Texte source:

2. PAC et « biens publics »

Le lien « PAC et environnement » n'est en réalité qu'une illustration d'un débat plus large qui consiste à relier PAC et biens publics.

a) Présentation

On entend par « bien public » un bien et un service collectif accessible à tous et dont l'utilisation par un individu n'enlève rien aux utilisations potentielles des autres (la défense, la diplomatie, la justice sont des biens publics type).

La notion peut aussi s'appliquer à l'agriculture. Selon l'Institut européen des politiques environnementales, IEEP, nouvelle référence incontournable sur le sujet, il y a une large gamme de « biens publics » associés à l'agriculture, dont la plupart sont valorisés - mais non rémunérés - par la société. Les plus importants sont les biens publics environnementaux, tels que le paysage, la biodiversité, la qualité de l'eau, la disponibilité de l'eau, la diversité de l'usage des sols, la lutte contre le changement climatique, tant par la réduction des émissions de gaz à effet de serre que par le stockage du carbone, la participation à la lutte contre les inondations et les incendies. Il y a également une suite de « biens publics » à caractère plus général, plus social, incluant la sécurité alimentaire, la vitalité du monde rural, le bien être animal et la santé.

Ce courant est puissant, argumenté, influent. L'idée de protection d'un patrimoine commun fait son chemin. En 2010, cette notion fait une percée incontestable dans les milieux associatifs et les milieux européens. Le ministère français de l'écologie y fait référence. Plusieurs ONG intéressées à la réforme de la PAC en ont fait un fondement de leurs réflexions (45 ( * )) . L'étude de l'IEEP figure même parmi les considérants du rapport de M. George Lyon, député européen, sur l'avenir de la PAC. La notion est désormais incontournable.

b) Appréciation critique

De même que la conditionnalité avait été, en son temps, une avancée conceptuelle, la notion de « biens publics » agricoles présente de nombreux intérêts.

Elle a pour effet de valoriser le travail de l'agriculteur autrement que par la seule production des biens alimentaires. Ce faisant, elle renverse l'approche traditionnelle qui consistait à considérer que l'agriculture était une activité polluante, surtout sous l'égide de la « PAC productiviste ». Enfin, elle quitte le champ vaguement moralisateur de l'écoconditionnalité pour offrir une rémunération à des biens annexes, produits par l'agriculture et identifiés comme utiles par la collectivité. Pour les économistes, les « biens publics » permettront de rémunérer des externalités positives.

Données fournies:

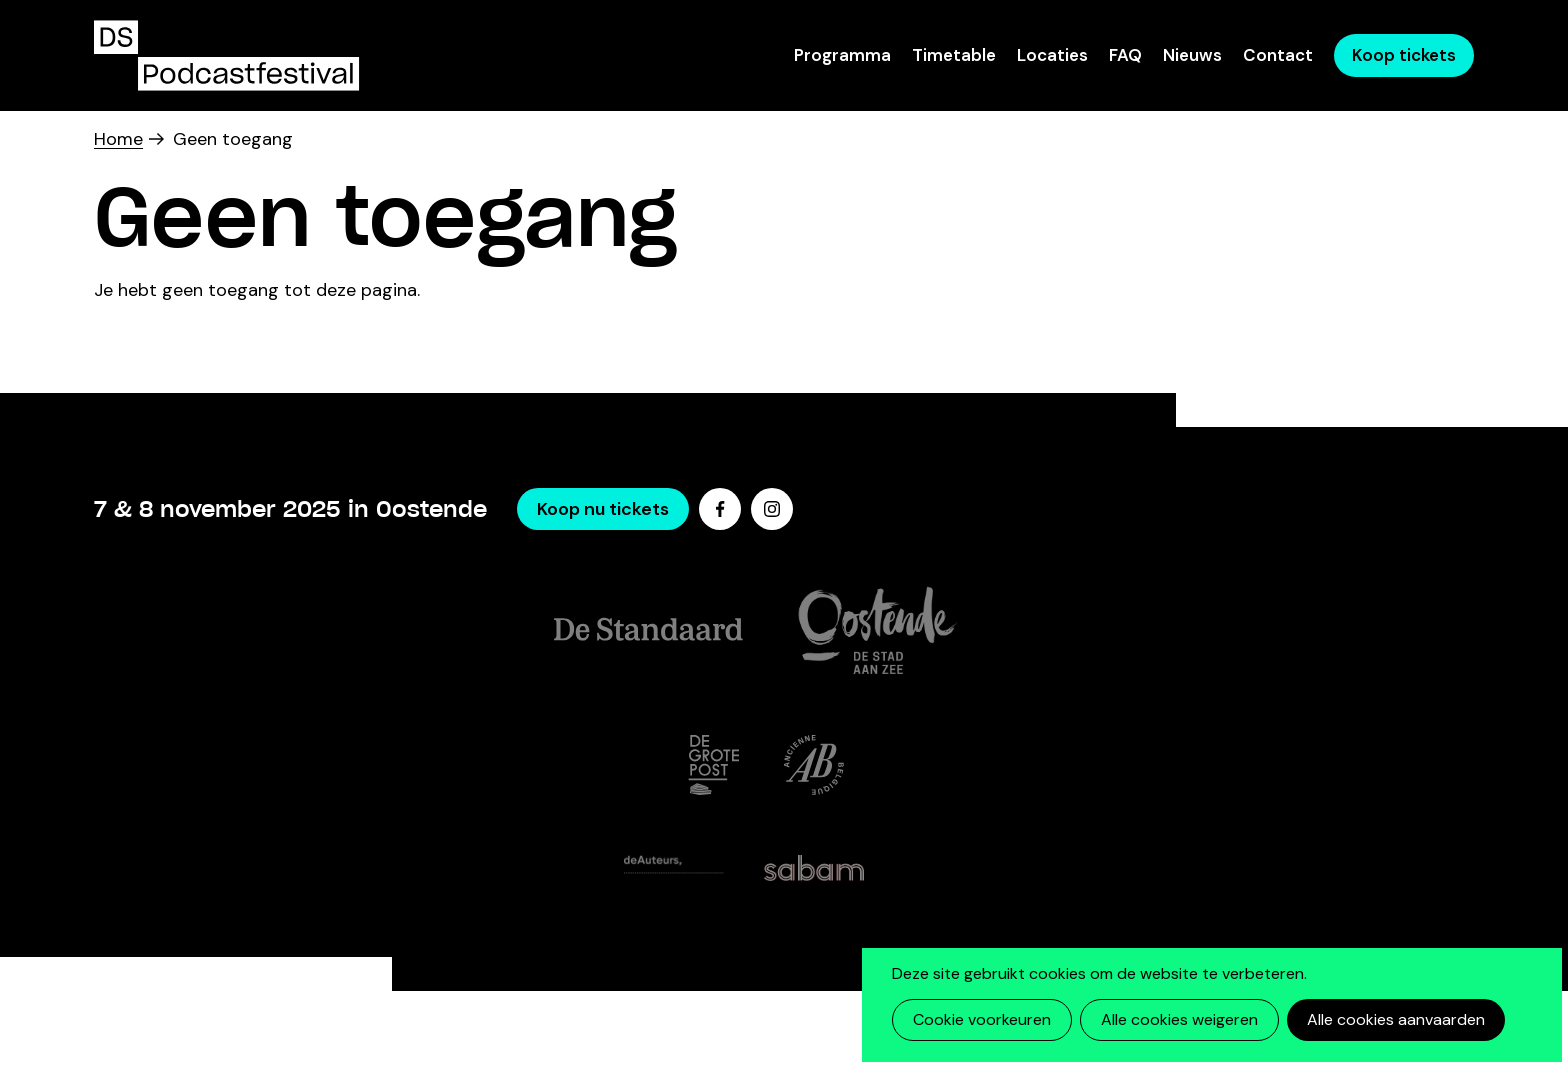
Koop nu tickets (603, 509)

Série d'exercices:
- a) D'après le texte sur la PAC et les biens publics, quels exemples sont donnés de biens publics types ?
- b) Restituez à l'identique le passage du texte sur la PAC et les biens publics qui va de « a) Présentation » jusqu'à « biens publics type). ».

Résultats de l'exercice:
- a) La défense, la diplomatie et la justice.

- b)
a) Présentation

On entend par « bien public » un bien et un service collectif accessible à tous et dont l'utilisation par un individu n'enlève rien aux utilisations potentielles des autres (la défense, la diplomatie, la justice sont des biens publics type).